The Lord Chancellor has been awarded almost £1m by the High Court in its battle with a legal aid firm over payments on account (POAs).
Mr Justice Holgate said the evidence showed “over-claiming to a substantial extent in a substantial number of cases” by Charles Ete & Co, based in Barking, East London.
“The breaches in different cases took place over a prolonged period of time,” Holgate J said. “The failure to have final bills prepared and submitted was persistent in a substantial number of cases over several years.”
Holgate J went on: “The normal expectation is that where a case has been concluded, a firm of solicitors will want to have a final bill prepared as soon as possible so that they may recover from the legal aid fund any difference owing to them between their properly assessed costs and payments on account previously received.
“Where a solicitor does not follow that expected course and no reliable, sufficient explanation is provided for substantial delays in providing final bills, then it may be appropriate to infer an unwillingness on the part of the solicitor to comply with his billing obligations.
“In some cases that unwillingness may also be linked to a risk or likelihood of the final account showing that money is owed by the solicitor to the legal aid fund.”
The court heard in The Lord Chancellor v Charles Ete & Co and others  EWHC 275 (QB), that the Lord Chancellor – now that the Legal Aid Agency is part of the Ministry of Justice – claimed recovery of POAs against both the firm and partners Charles Ete and Ratookumar Patel.
Holgate J said the claim related entirely to family legal aid work. “From 2009 the LSC became increasingly concerned as to the large number of certificated civil cases in which the firm had not submitted final bills so that a reconciliation could be carried out between the POAs and a final assessment.
“Bills for a substantial number of cases had been promised by the firm on a number of occasions and still not produced.”
The court heard that following two reports containing some “serious criticisms” of the firm’s billing practices, the law firm’s family legal aid contract was terminated in 2012. Later in the year the firm’s crime contract was also brought to an end by the then Legal Services Commission.
The Lord Chancellor sought repayment of over £795,000 plus interest in relation to the family POAs.
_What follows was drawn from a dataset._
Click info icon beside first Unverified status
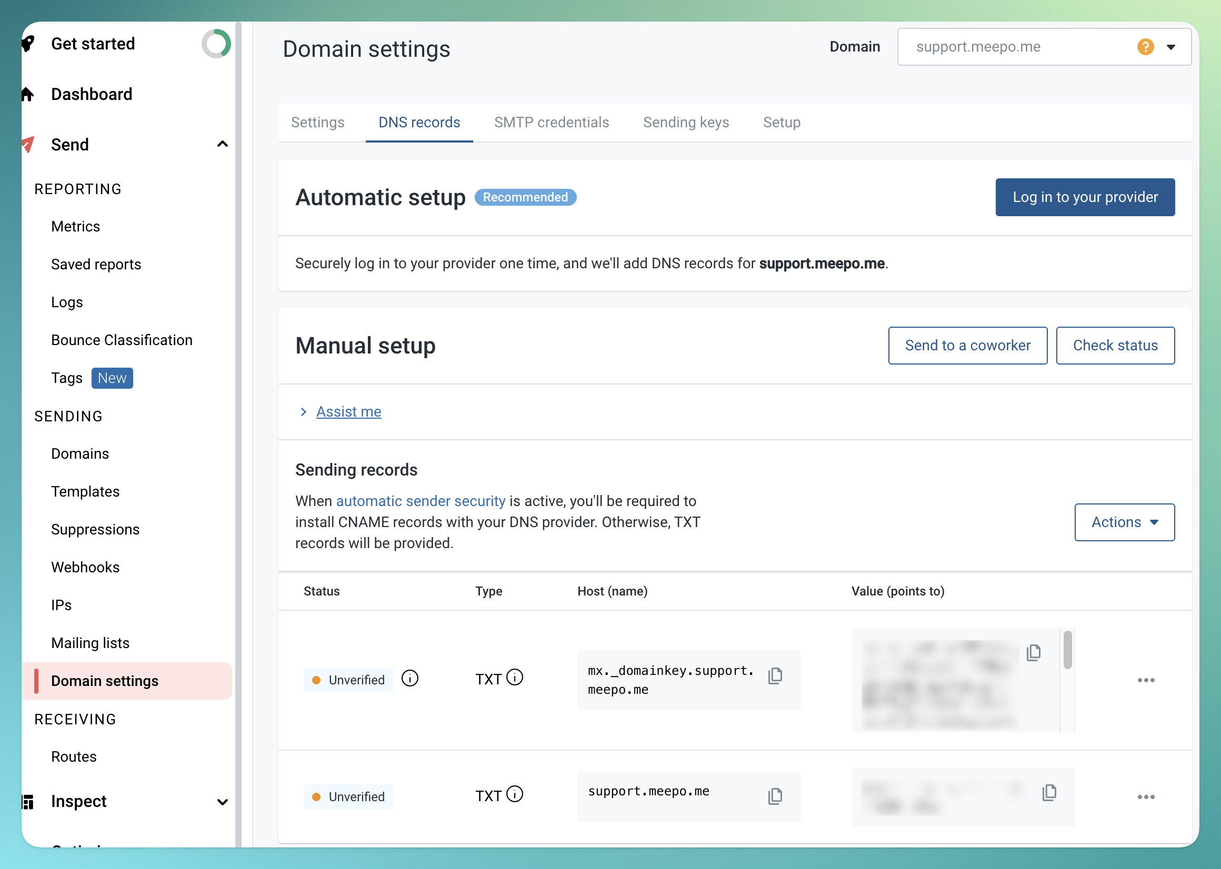The height and width of the screenshot is (869, 1221). click(x=409, y=679)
Charles Ete & Co argued that it was owed over £455,000 by the Lord Chancellor, and the civil and criminal contracts had been wrongfully terminated.
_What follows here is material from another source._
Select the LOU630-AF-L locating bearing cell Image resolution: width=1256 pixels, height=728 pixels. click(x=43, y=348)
“I find that Mr Ete’s explanations for the delays in billing, whether in correspondence or in evidence, lack any credibility,” Holgate J said.
“He sought to lay the blame for billing at the door of other parties, whether the LSC, or costs draftsmen, or lawyers who had removed files, so as to claim that the firm had not been unwilling to submit final bills on concluded cases.”
Holgate J rejected the repeated claims that the firm had been “unable to have final bills prepared because of financial constraints” and rejected arguments that a costs draftsman was to blame for the delays.
“The wholly unreliable explanations put forward by Mr Ete lead me to the conclusion that the defendants were plainly unwilling to submit final bills when cases were concluded and those bills ought to have been submitted.”
Dismissing the law firm’s counterclaims for wrongful termination of legal aid contracts, Holgate J ordered judgment for the Lord Chancellor in the sum of £795,184.
However, the judge said that in October 2015 the Lord Chancellor made a part 36 offer for payment by the claimant to the defendants of £700,000 plus interest.
As a result he awarded the Lord Chancellor a further sum of over £133,000 for interest, including at a higher rate after the part 36 offer was made, nearly £65,000 for beating the part 36 offer and additional interest of almost £15,000, making a grand total of over £993,000.
Mr Justice Holgate refused permission to appeal.